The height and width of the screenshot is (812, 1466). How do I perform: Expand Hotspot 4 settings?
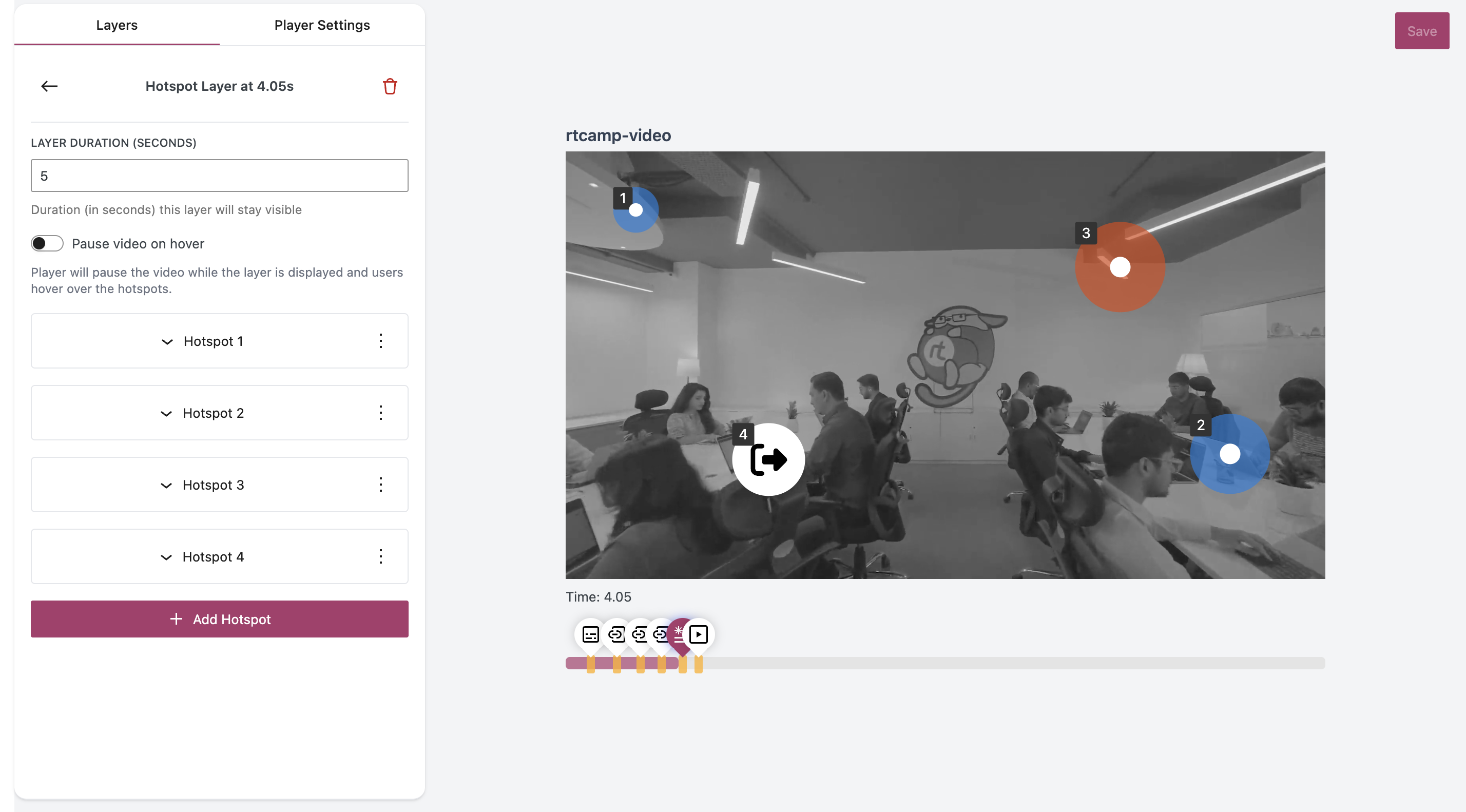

========

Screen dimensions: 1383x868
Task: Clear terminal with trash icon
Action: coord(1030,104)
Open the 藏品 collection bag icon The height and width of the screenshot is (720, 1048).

========

PROBLEM DESCRIPTION
Repeat the stretch of items from the line containing "Screen dimensions: 1383x868" through the line containing "Open the 藏品", swapping "collection bag" for "inventory bag" and leaving everything else unchanged.

FULL ANSWER
Screen dimensions: 1383x868
Task: Clear terminal with trash icon
Action: coord(1030,104)
Open the 藏品 inventory bag icon The height and width of the screenshot is (720, 1048).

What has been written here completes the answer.